Vector Predication Roadmap
This proposal defines a roadmap towards native vector predication in LLVM, specifically for vector instructions with a mask and/or an explicit vector length.
LLVM currently has no target-independent means to model predicated vector instructions for modern SIMD ISAs such as AVX512, ARM SVE, the RISC-V V extension and NEC SX-Aurora.
Only some predicated vector operations, such as masked loads and stores are available through intrinsics [MaskedIR]_.
Please use docs/Proposals/VectorPredication.rst to comment on the summary.
Vector Predication intrinsics
The prototype in this patch demonstrates the following concepts:
- Predicated vector intrinsics with an explicit mask and vector length parameter on IR level.
- First-class predicated SDNodes on ISel level. Mask and vector length are value operands.
- An incremental strategy to generalize PatternMatch/InstCombine/InstSimplify and DAGCombiner to work on both regular instructions and VP intrinsics.
- DAGCombiner example: FMA fusion.
- InstCombine/InstSimplify example: FSub pattern re-writes.
- Early experiments on the LNT test suite (Clang static release, O3 -ffast-math) indicate that compile time on non-VP IR is not affected by the API abstractions in PatternMatch, etc.
Roadmap
Drawing from the prototype, we propose the following roadmap towards native vector predication in LLVM:
1. IR-level VP intrinsics
- There is a consensus on the semantics/instruction set of VP intrinsics.
- VP intrinsics and attributes are available on IR level.
- TTI has capability flags for VP (`supportsVP()?, haveActiveVectorLength()`?).
Result: VP usable for IR-level vectorizers (LV, VPlan, RegionVectorizer), potential integration in Clang with builtins.
2. CodeGen support
- VP intrinsics translate to first-class SDNodes (`llvm.vp.fdiv.* -> vp_fdiv`).
- VP legalization (legalize explicit vector length to mask (AVX512), legalize VP SDNodes to pre-existing ones (SSE, NEON)).
Result: Backend development based on VP SDNodes.
3. Lift InstSimplify/InstCombine/DAGCombiner to VP
- Introduce PredicatedInstruction, PredicatedBinaryOperator, .. helper classes that match standard vector IR and VP intrinsics.
- Add a matcher context to PatternMatch and context-aware IR Builder APIs.

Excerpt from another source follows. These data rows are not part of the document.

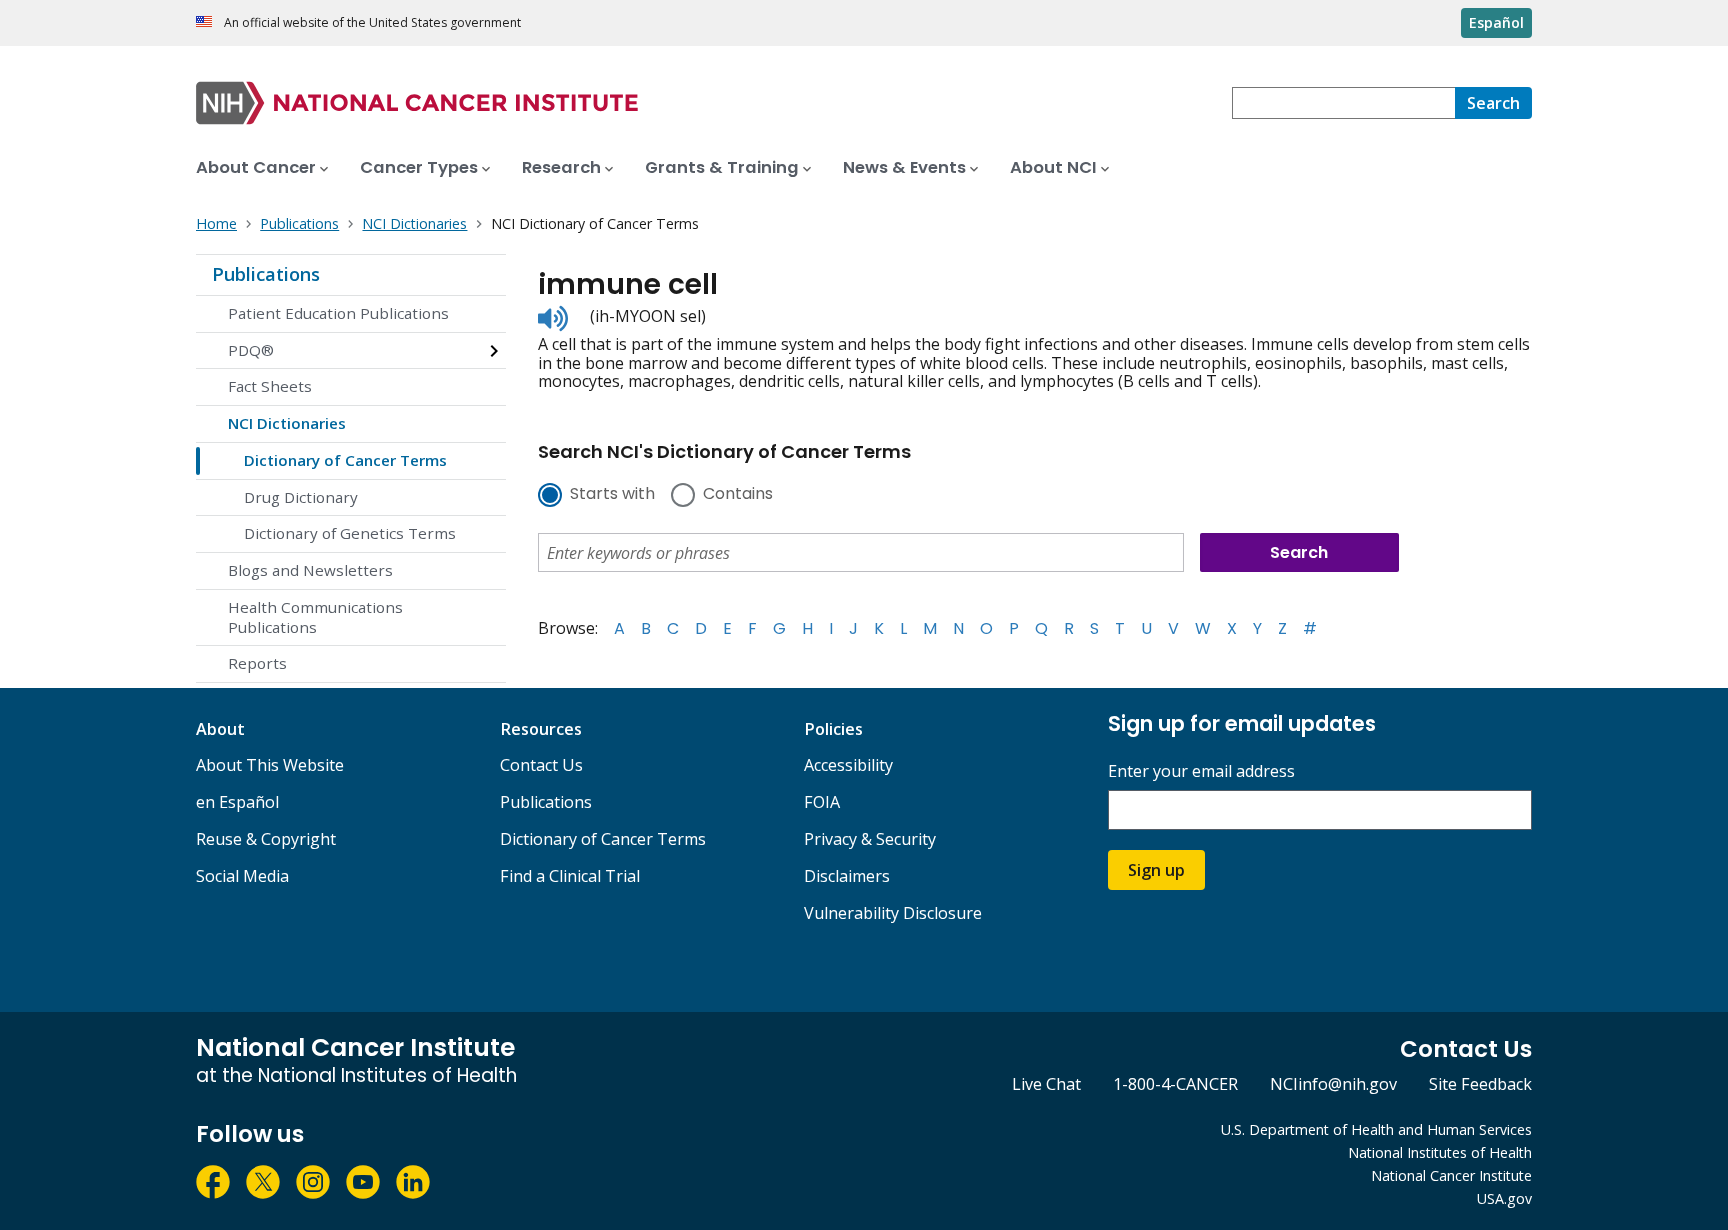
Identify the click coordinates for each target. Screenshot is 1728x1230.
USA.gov (1504, 1198)
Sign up (1156, 870)
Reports (257, 663)
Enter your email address (1201, 771)
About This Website (270, 765)
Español (1496, 22)
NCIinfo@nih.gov (1333, 1084)
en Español (237, 802)
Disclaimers (847, 876)
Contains (738, 495)
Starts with (612, 495)
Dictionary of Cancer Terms (345, 460)
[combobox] (1343, 103)
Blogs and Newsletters (310, 570)
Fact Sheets (270, 386)
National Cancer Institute (1451, 1175)
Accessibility (848, 765)
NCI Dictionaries (287, 423)
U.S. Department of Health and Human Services (1376, 1129)
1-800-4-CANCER (1175, 1084)
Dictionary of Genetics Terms (350, 533)
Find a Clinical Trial (570, 876)
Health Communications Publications (315, 617)
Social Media (242, 876)
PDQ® (251, 350)
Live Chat (1046, 1084)
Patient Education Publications (338, 313)
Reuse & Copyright (266, 839)
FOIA (822, 802)
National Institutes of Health (1440, 1152)
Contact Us (541, 765)
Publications (266, 274)
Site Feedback (1480, 1084)
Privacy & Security (870, 839)
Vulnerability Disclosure (893, 913)
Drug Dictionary (301, 497)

- Incrementally lift DAGCombiner to work on VP SDNodes as well as on regular vector instructions.
- Incrementally lift InstCombine/InstSimplify to operate on VP as well as regular IR instructions.

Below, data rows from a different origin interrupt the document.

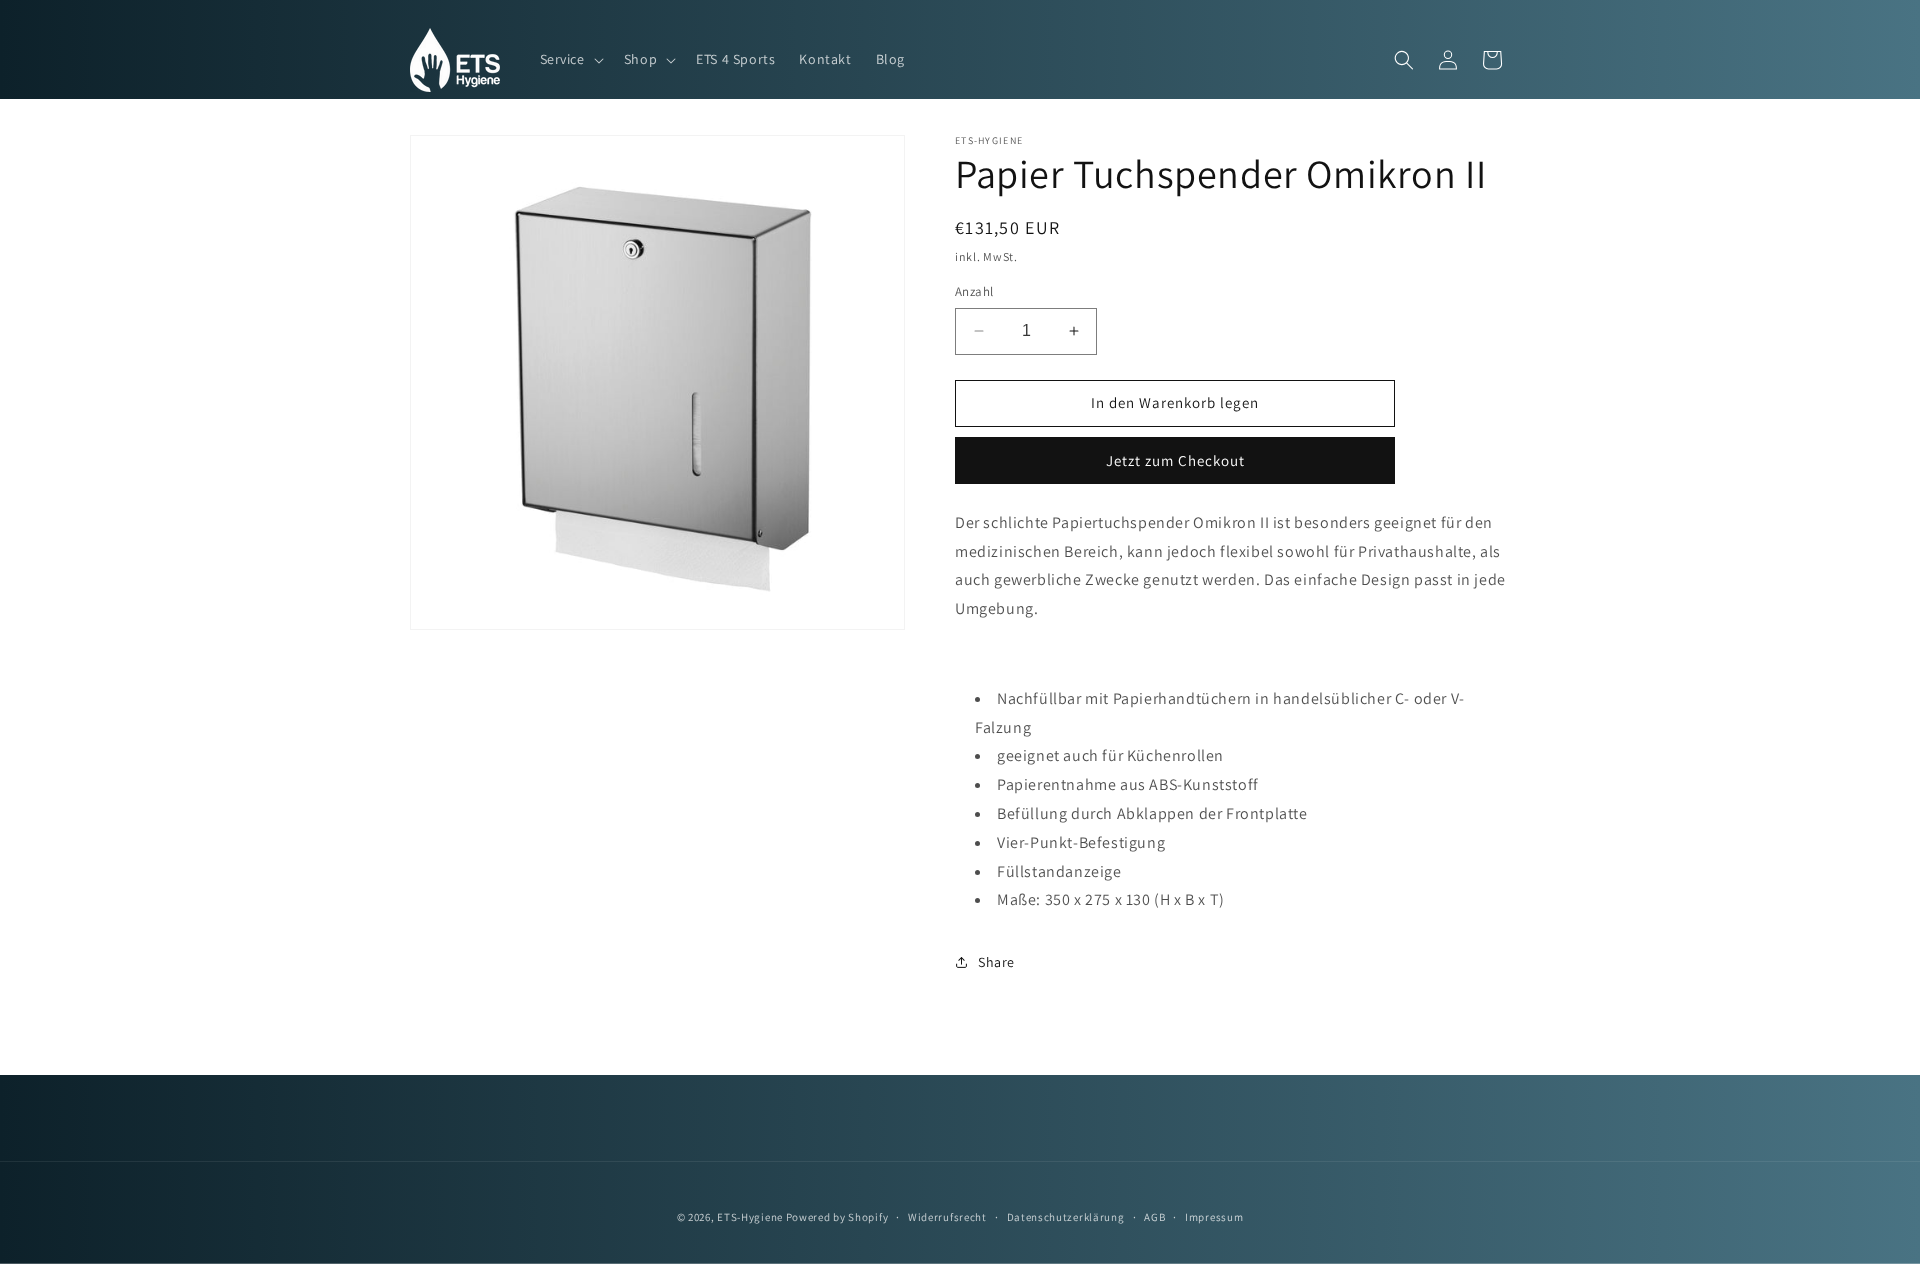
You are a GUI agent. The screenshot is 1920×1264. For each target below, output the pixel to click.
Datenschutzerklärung (1066, 1217)
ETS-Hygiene (750, 1217)
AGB (1154, 1217)
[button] (570, 59)
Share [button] (996, 962)
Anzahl (974, 291)
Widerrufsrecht (947, 1217)
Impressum (1214, 1217)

Result: Optimization of VP intrinsics on par with standard vector instructions.
4. Deprecate llvm.masked.* / llvm.experimental.reduce.*
- Modernize llvm.masked.* / llvm.experimental.reduce* by translating to VP.
- DCE transitional APIs.
Result: VP has superseded earlier vector intrinsics.
5. Predicated IR Instructions
- Vector instructions have an optional mask and vector length parameter. These lower to VP SDNodes (from Stage 2).
- Phase out VP intrinsics, only keeping those that are not equivalent to vectorized scalar instructions (reduce, shuffles, ..).
- InstCombine/InstSimplify expect predication in regular Instructions (Stage (3) has laid the groundwork).
Result: Native vector predication in IR.
References
.. [MaskedIR] llvm.masked.* intrinsics, https://llvm.org/docs/LangRef.html#masked-vector-load-and-store-intrinsics
.. [EvlRFC] Explicit Vector Length RFC, https://reviews.llvm.org/D53613
This document seems to overload "EVL" to mean both predication and an explicit vector length. Of course predication can be used to simulate the effects of a vector length value on targets that don't have a way to specify an explicit vector length.
Can we keep the two concepts distinct in this document? It's confusing to see "EVL" when discussing predication. In particular, everything in SelectionDAG uses the "EVL" name to represent both concepts. Can we come up with something more accurate?